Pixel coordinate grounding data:
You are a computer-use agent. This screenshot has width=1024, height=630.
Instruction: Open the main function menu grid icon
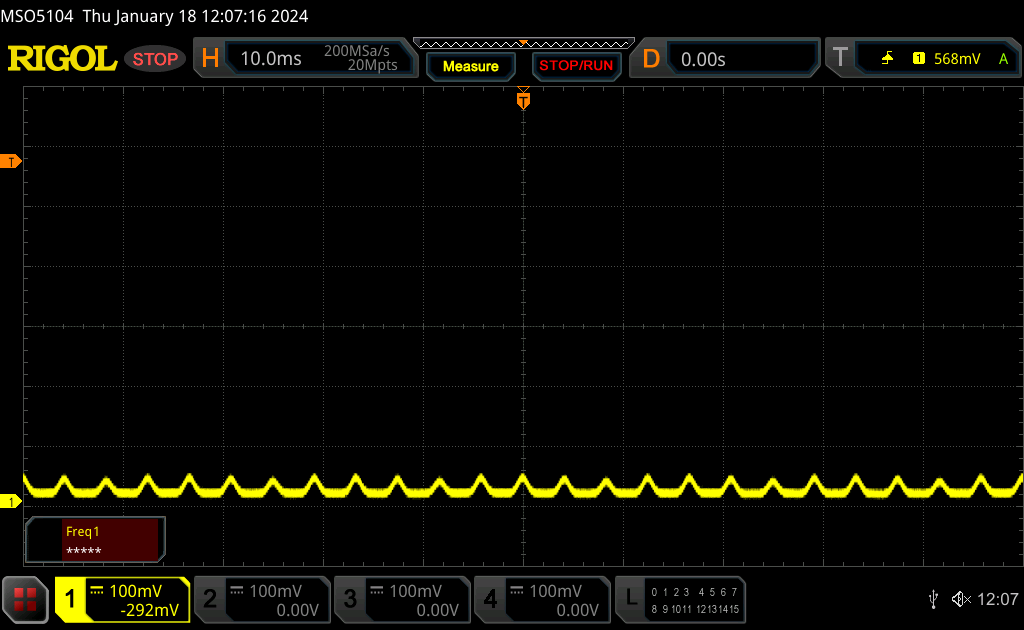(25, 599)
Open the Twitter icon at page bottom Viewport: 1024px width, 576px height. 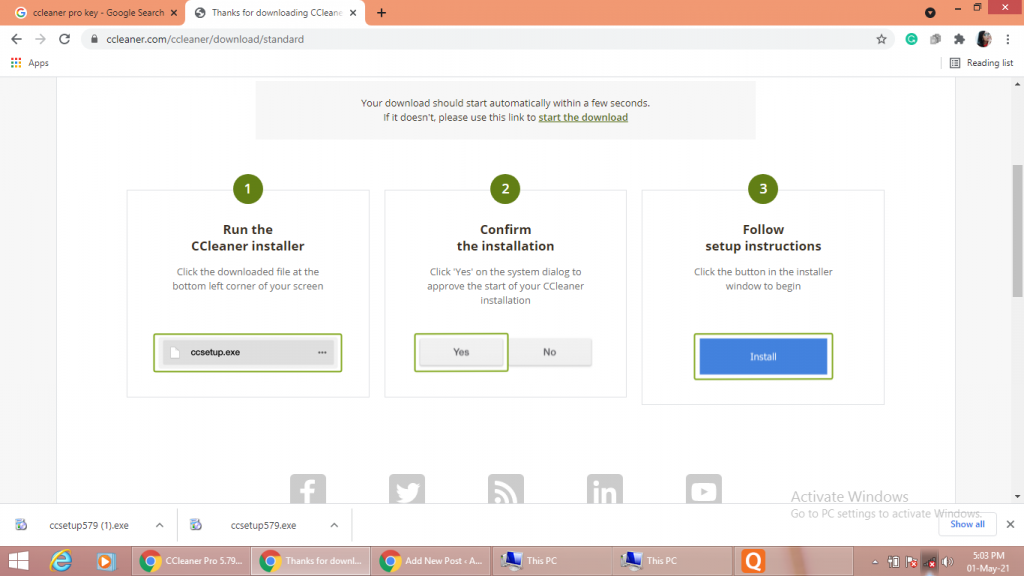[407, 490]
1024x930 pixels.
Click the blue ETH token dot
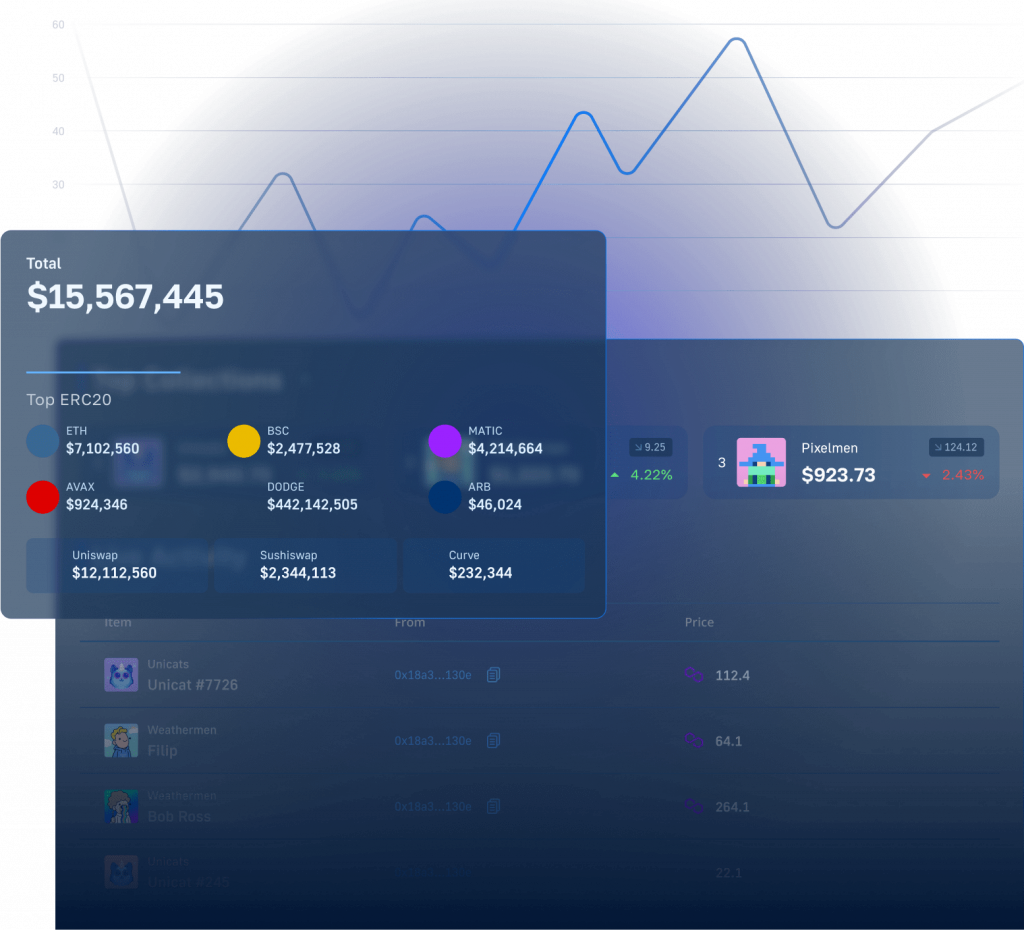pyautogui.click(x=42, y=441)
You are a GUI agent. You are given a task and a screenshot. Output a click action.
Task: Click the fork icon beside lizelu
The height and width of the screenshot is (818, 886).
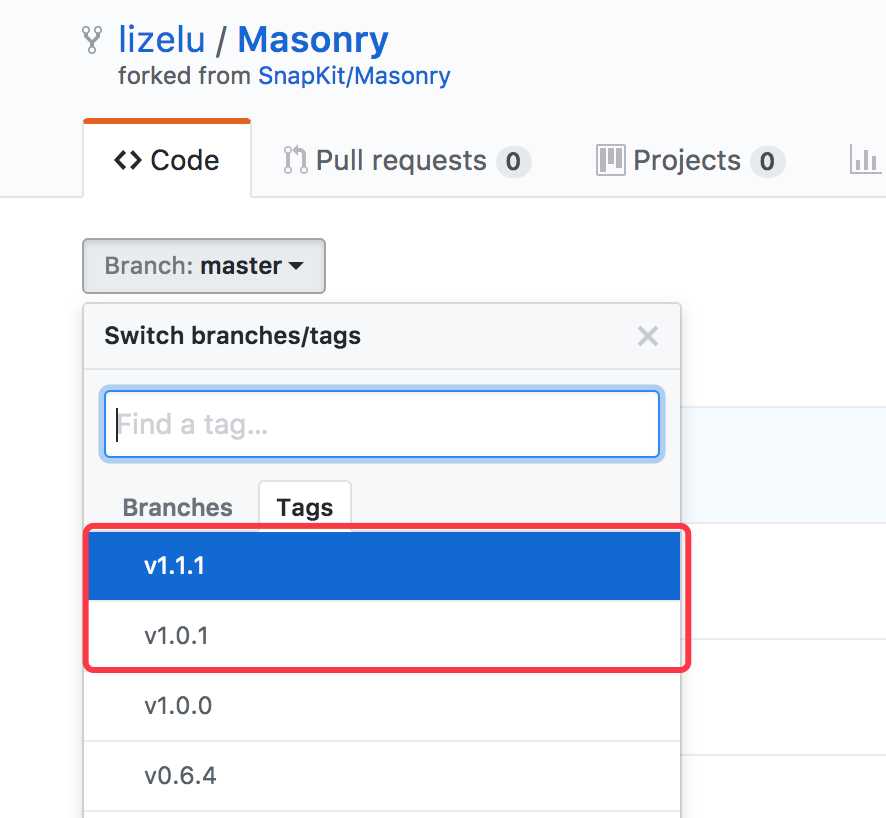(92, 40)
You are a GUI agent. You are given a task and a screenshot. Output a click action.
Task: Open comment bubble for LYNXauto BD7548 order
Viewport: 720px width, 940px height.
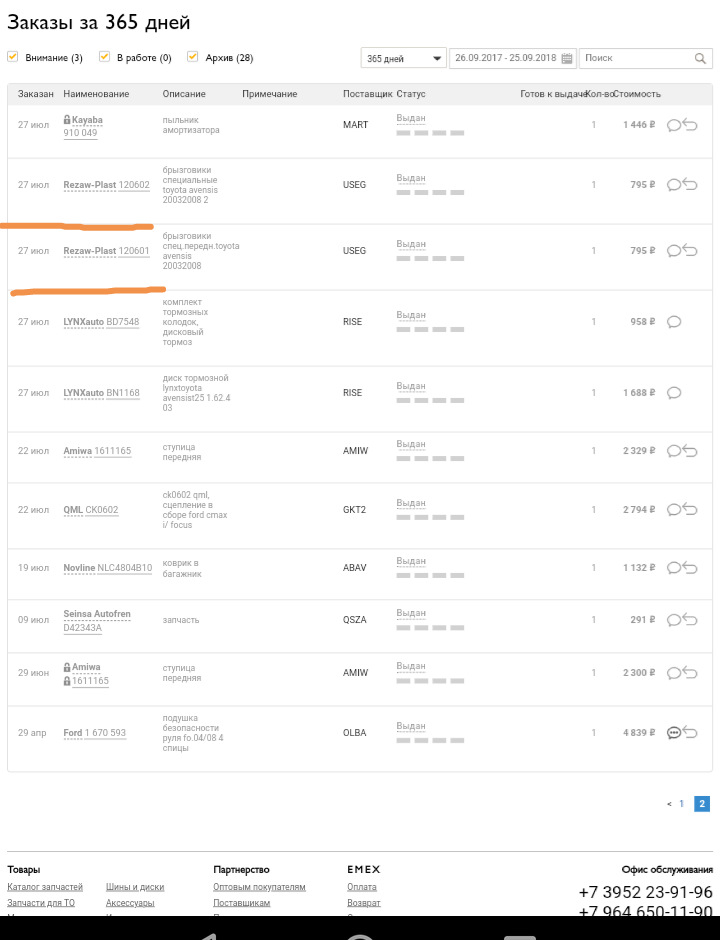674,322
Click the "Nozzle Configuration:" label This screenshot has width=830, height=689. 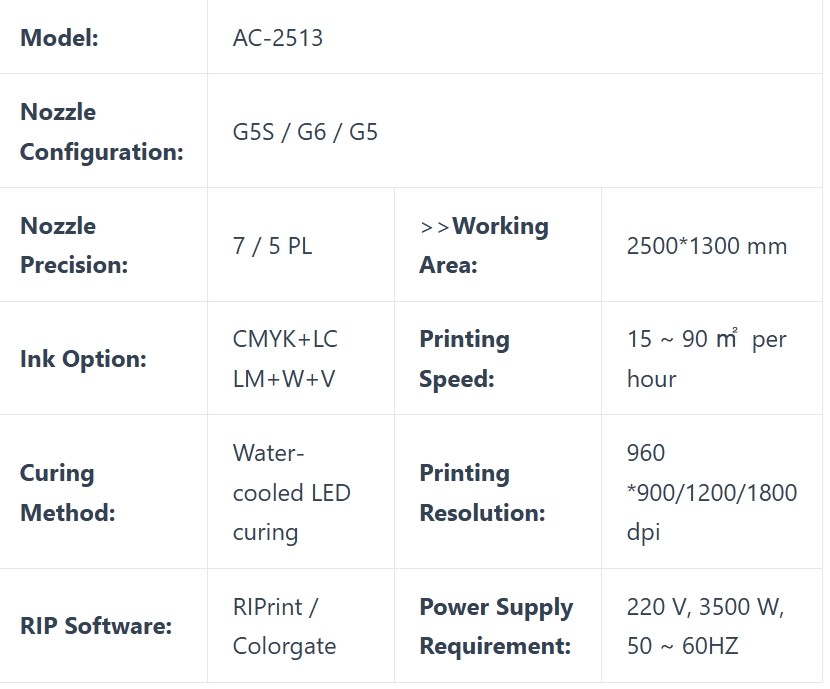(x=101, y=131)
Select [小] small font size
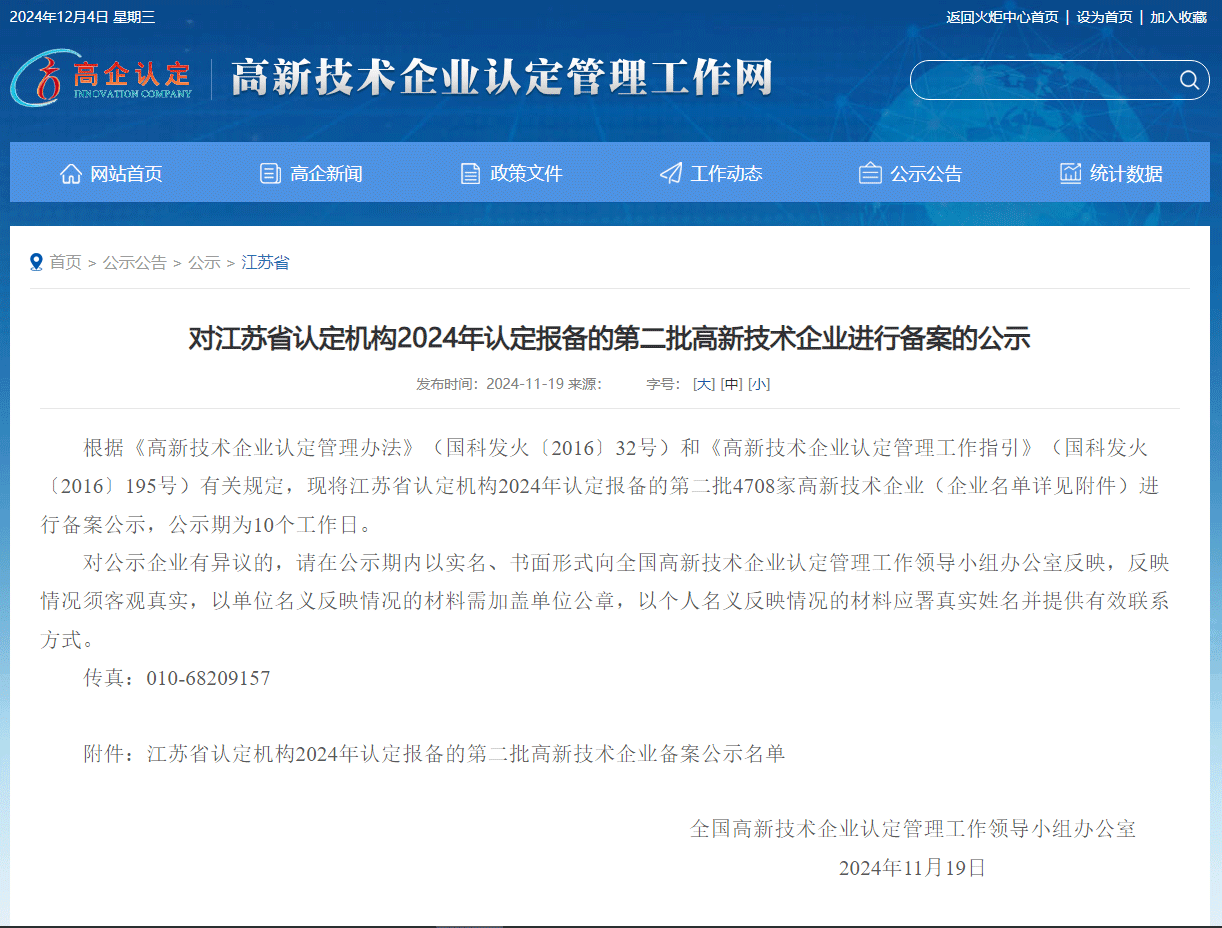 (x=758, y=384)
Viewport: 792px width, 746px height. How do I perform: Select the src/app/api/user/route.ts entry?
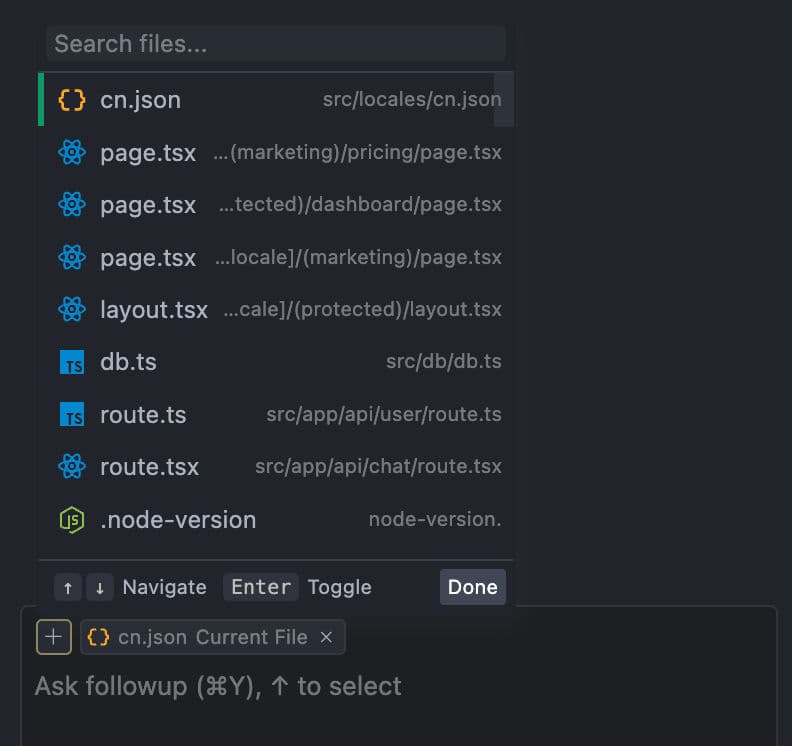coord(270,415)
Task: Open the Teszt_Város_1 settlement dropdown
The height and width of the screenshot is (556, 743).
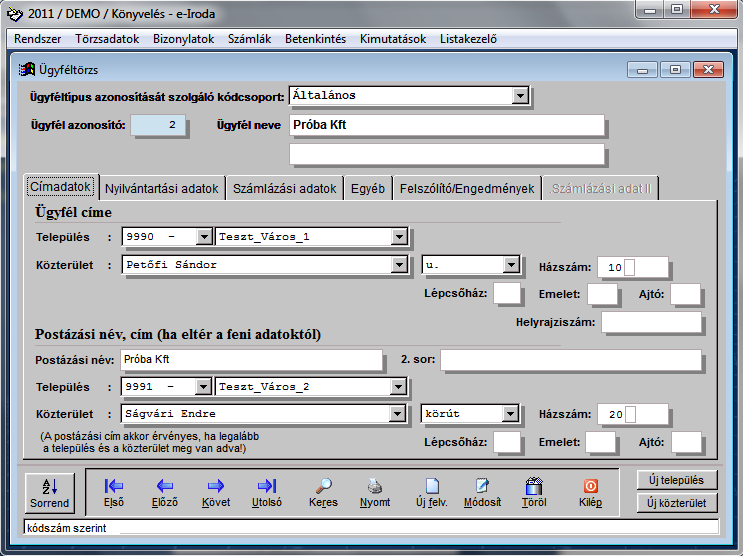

Task goal -> Write out exactly, and only, the lines from the line holding "Viewport: 792px width, 746px" through the end of the data, inclusive, without any pictures.

Solution for this exercise ->
Viewport: 792px width, 746px height. How do I perform: Select the src/app/api/user/route.ts entry?
coord(270,415)
Task: Open the Teszt_Város_1 settlement dropdown
The height and width of the screenshot is (556, 743).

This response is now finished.